Extract to read:
# # #

A 231 kg block is released at height h = 3.9 m. The track is frictionless except for a portion of length 6.6 m. The block travels down the track, hits a spring of force constant k = 1624 N/m, and compresses it 1.7 m from its equilibrium position before coming to rest momentarily.

Question

A 231 kg block is released at height h = 3.9 m. The track is frictionless except for a portion of length 6.6 m. The block travels down the track, hits a spring of force constant k = 1624 N/m, and compresses it 1.7 m from its equilibrium position before coming to rest momentarily. 
The acceleration of gravity is 9.8 m/s^2.
Determine the coefficient of kinetic friction between surface and block over the 6.6 m track length.

bobpursley · Answer

finalenergy=initialenergy-frictionwork

1/2 kx^2=mgh-frictionwork
1/2 1624*1.7^2=231*9.8*3.9-friction work.
friction work= 6482.14 J

but frictionwork=mg*cosTheta*mu*6.6
I dont see how it can proceed further without knowing more about the angle of the track.

Dj · Answer

I figured it out, thank you! Using 6482.14 J, I was able to find the coefficient of kinetic friction over the 6.6m segment by using the equation:
W = mu*F*x.
6482.14 J = mu(231kg*9.8m/s^2*6.6m)
mu = 6482.14/14,941.08 = 0.4338.

# # #

Material provided:
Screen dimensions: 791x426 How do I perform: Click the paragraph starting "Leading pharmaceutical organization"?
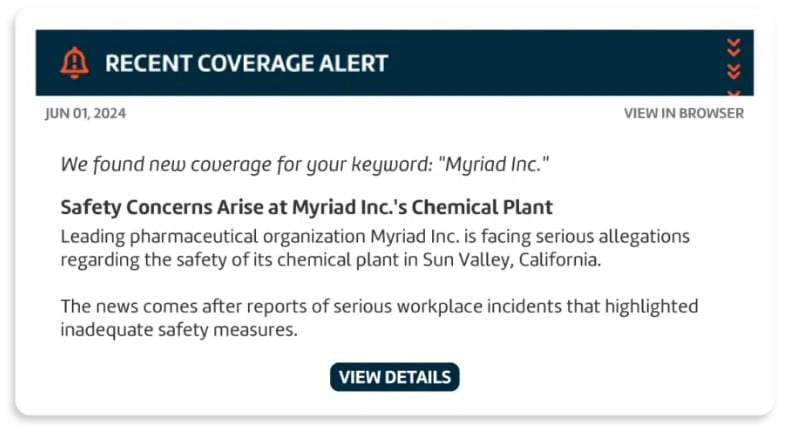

# # #

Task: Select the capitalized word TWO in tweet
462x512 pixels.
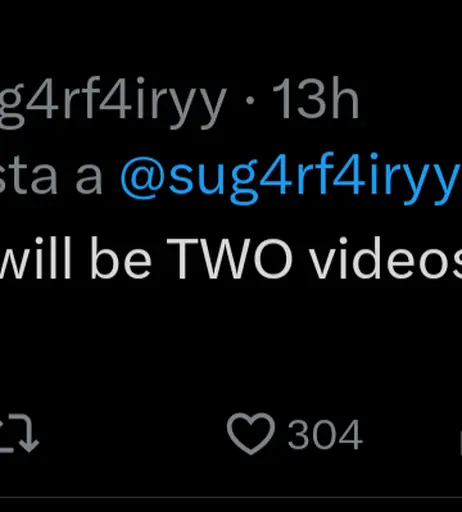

# # #

Problem requirements: Reproduce the passage of the block-and-spring thread starting with "friction work= 6482.14" and going on through "W = mu*F*x.".

Answer to this exercise:
friction work= 6482.14 J

but frictionwork=mg*cosTheta*mu*6.6
I dont see how it can proceed further without knowing more about the angle of the track.

Dj · Answer

I figured it out, thank you! Using 6482.14 J, I was able to find the coefficient of kinetic friction over the 6.6m segment by using the equation:
W = mu*F*x.